深い堀やいくつもの罠、石の塀や塹壕などが点在している。
魔獣との戦いのために特化したその場所を、メドロアは微かに眉を寄せて眺めた。
あくまでも、最後の義理。
次の領主がここへ来るまでの時間稼ぎなのだから、これで良いと。
やがて………魔法士たちの協力の元、分厚い石壁が出来上がった。
ぐるりと大きく取り囲むその景色は、誰もが感嘆の声を上げるほどの圧巻であった。
最後にメドロアは出来上がりをチェックしつつ、自らの魔法で壁をぎちぎちに押し固めた。
「…これで、どれくらい持ってくれるかしら…ねえ」
後ろで苦笑いする魔法士団にお礼を言い、困ったように笑う。
一仕事を終え、そんなほっとした時間の中、魔法士団を王国へ返したのを見計らったように、一通の手紙が届いた。
「あら。珍しい事」
その腕前を皇帝に見込まれ、見目好いことも手伝って近衛になったトリーゼンからの物であった。
「あら、ま」
そこにはラクアスと騎士団の処分の行方、そして側妃ゼラもそこへ行く事になったとの知らせであった。
「…そうなの……先に側妃様がいらっしゃるのね…あらあら、御持て成しの準備をしなくては」
残っていた優秀な使用人全員を集め、メドロアはと計画を練った。
そして、自分の都合で作り上げた壁が、思わぬ効果と威力を発揮してしまう事に気付いて全員が笑った。

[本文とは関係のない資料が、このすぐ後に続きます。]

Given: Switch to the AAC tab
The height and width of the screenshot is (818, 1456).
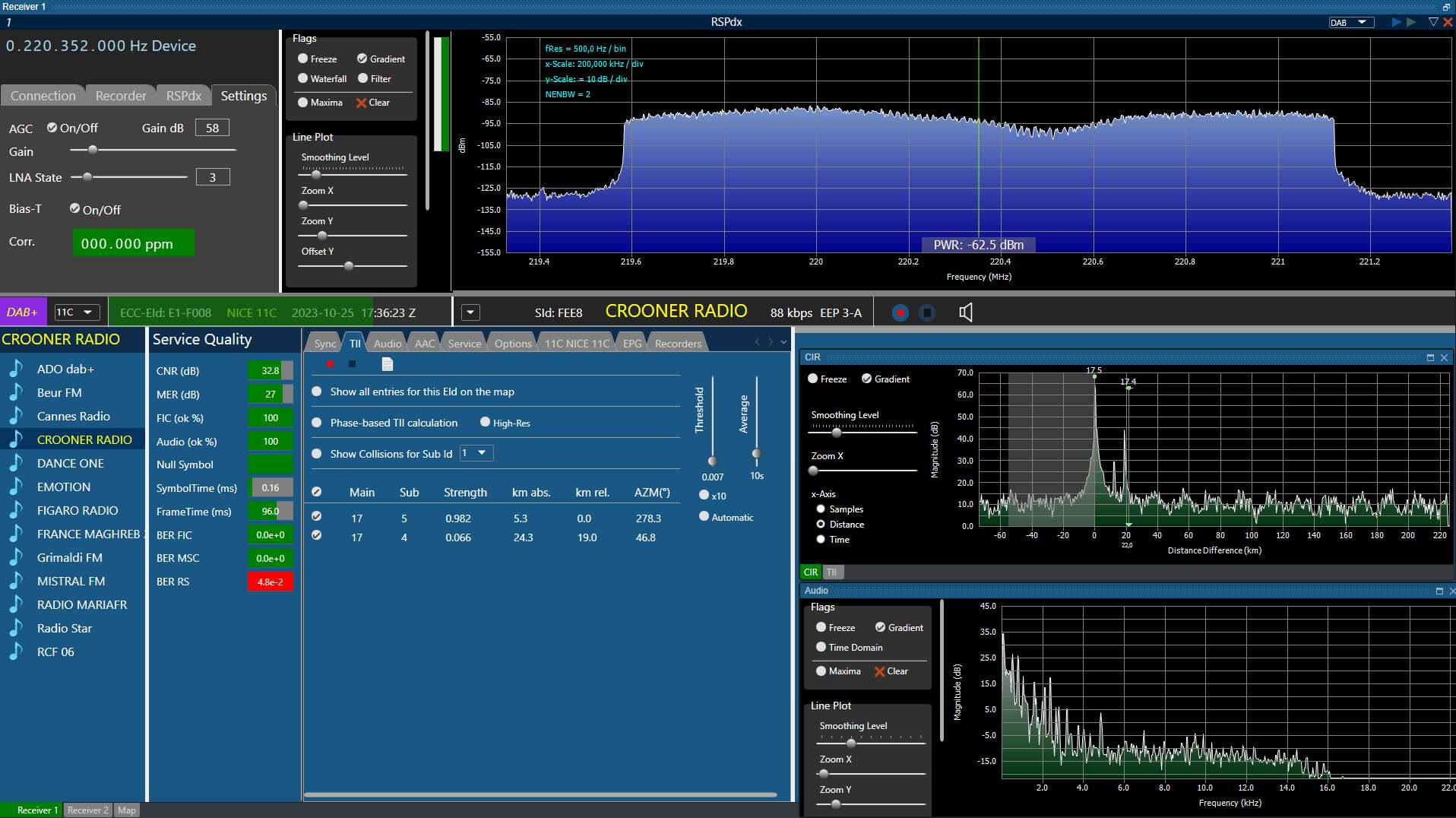Looking at the screenshot, I should pos(425,344).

「予定外だけど…門を作らなければいけないわね。それも立派な門を。お任せしても良いかしら?」
子飼いの魔法士たちは大きく頷いた。
王国の魔法士と交流する間に、力の使い方や貯め方、魔法に対する基礎的な教えを受けた彼らは、目に見える成長を果たしていたのだ。
自信を大きくつけた彼らは急いで門を作り、装飾まで施した。
そして、それらしくきちんと門番を立てた二日後。
側妃のゼラが眠らされた状態で運ばれてきた。